A dinâmica entre o pasto e o confinamento
A reação do mercado ao El Niño nunca é linear. Em um primeiro instante de seca severa, o volume de gado ofertado costuma subir porque muitos criadores preferem vender a ver o rebanho perder peso. No entanto, passadas algumas semanas, o efeito se inverte: a oferta de animais prontos escasseia, pois a engorda a pasto ficou atrasada para toda uma geração de novilhos.
É nesse momento que a capacidade de planejamento do produtor rural se sobressai. Em vez de ficar à mercê do clima, quem vive do campo recorre à inteligência técnica acumulada por anos. O uso de semiconfinamento, a vedação antecipada de piquetes na época certa das águas e o investimento em pastagens mais tolerantes à seca tornam-se ferramentas de sobrevivência e rentabilidade.
Estratégias que blindam a porteira
- Manejo rotacionado: descansar os piquetes permite que as raízes do capim se aprofundem, buscando umidade mesmo nos períodos mais secos.
- Reserva estratégica de forragem: ter feno, silagem ou capineira pronta garante sustento quando o pasto perde qualidade nutricional.
- Ajuste de lotação: manter na fazenda apenas a quantidade de cabeças que a terra suporta sem degradar o solo.
A firmeza de quem conhece a própria terra
O impacto do El Niño na oferta de carne bovina comprova que a pecuária não é uma atividade de respostas prontas nem de improviso. Cada safra de bezerros e cada lote terminado carregam meses de dedicação, investimento e resiliência diante das incertezas do céu.

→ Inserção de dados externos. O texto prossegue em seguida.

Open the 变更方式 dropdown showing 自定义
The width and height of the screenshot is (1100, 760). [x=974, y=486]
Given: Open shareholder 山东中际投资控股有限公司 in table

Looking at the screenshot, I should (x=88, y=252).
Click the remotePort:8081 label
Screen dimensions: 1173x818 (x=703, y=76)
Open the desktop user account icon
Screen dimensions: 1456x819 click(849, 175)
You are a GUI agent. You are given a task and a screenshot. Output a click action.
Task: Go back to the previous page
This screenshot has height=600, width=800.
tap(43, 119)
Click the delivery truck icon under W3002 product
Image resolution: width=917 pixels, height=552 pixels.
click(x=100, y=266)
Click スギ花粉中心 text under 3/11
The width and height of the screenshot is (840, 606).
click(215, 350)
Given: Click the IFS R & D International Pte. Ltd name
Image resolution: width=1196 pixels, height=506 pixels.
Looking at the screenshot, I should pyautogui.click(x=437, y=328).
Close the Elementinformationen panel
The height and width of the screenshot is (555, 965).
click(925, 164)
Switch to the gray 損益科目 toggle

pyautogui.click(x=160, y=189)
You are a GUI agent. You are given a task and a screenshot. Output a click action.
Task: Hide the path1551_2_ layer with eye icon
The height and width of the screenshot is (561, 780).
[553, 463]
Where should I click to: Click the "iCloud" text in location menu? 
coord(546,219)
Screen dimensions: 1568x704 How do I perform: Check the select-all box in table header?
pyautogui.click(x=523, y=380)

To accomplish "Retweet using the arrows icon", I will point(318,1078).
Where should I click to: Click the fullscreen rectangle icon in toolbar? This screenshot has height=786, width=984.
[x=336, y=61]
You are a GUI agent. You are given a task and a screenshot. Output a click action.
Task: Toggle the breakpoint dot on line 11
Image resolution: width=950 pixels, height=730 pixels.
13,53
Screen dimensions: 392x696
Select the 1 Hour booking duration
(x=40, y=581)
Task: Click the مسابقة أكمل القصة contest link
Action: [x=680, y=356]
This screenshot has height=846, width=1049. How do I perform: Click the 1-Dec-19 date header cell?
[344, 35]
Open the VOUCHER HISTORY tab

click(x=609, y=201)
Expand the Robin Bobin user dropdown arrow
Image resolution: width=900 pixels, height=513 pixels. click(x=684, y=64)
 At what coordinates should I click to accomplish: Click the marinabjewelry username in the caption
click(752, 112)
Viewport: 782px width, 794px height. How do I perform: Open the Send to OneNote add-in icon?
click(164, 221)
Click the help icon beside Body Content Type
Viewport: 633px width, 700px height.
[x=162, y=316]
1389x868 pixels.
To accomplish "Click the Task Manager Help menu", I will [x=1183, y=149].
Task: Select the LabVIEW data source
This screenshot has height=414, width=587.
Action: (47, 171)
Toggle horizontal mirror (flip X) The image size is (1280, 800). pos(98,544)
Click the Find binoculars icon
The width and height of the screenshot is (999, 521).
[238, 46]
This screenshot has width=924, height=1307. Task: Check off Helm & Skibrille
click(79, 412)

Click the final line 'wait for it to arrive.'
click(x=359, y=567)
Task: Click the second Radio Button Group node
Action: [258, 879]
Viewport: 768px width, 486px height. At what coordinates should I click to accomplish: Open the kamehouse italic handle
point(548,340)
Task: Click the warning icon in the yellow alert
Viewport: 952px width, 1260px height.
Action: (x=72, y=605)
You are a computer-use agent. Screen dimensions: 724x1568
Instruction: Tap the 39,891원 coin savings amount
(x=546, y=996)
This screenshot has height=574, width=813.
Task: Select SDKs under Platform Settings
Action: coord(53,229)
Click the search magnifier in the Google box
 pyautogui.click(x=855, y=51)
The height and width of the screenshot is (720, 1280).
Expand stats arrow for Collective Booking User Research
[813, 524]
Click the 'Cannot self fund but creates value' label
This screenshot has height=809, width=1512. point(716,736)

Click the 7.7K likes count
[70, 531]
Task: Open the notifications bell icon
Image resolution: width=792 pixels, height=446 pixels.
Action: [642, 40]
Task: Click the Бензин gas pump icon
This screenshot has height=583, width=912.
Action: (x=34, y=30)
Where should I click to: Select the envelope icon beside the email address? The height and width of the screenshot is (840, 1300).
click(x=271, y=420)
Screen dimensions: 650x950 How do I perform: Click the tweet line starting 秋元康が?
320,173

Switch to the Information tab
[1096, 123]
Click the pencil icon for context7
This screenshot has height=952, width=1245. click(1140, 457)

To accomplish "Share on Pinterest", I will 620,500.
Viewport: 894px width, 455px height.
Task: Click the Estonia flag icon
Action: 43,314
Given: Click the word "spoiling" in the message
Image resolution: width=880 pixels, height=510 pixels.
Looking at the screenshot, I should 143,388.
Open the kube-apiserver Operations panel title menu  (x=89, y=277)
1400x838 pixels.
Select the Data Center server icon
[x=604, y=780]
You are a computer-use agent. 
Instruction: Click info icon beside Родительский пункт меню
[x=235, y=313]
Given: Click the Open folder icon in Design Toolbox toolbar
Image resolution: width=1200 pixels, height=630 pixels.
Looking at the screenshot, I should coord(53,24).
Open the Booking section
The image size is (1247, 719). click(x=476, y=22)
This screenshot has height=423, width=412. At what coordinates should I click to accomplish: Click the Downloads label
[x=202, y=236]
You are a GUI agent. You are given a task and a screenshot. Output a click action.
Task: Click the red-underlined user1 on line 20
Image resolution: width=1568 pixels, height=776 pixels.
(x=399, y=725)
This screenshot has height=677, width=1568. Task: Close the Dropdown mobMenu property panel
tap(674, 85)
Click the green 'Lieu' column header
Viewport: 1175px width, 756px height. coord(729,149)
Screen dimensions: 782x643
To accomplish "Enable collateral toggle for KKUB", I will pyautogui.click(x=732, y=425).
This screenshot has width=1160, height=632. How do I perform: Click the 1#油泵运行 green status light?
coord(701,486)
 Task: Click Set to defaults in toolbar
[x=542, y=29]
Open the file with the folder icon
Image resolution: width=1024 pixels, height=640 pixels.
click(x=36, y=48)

O criador brasileiro não é mero espectador das mudanças climáticas; ele é quem aprende a ler os sinais do tempo, adapta a nutrição do lote e equilibra os custos operacionais para manter o alimento na mesa de milhões de pessoas. Diante de mais uma oscilação no clima, fica a lição de que o pasto bem cuidado e a gestão rigorosa continuam sendo as melhores defesas de quem faz do campo sua vida e sua história.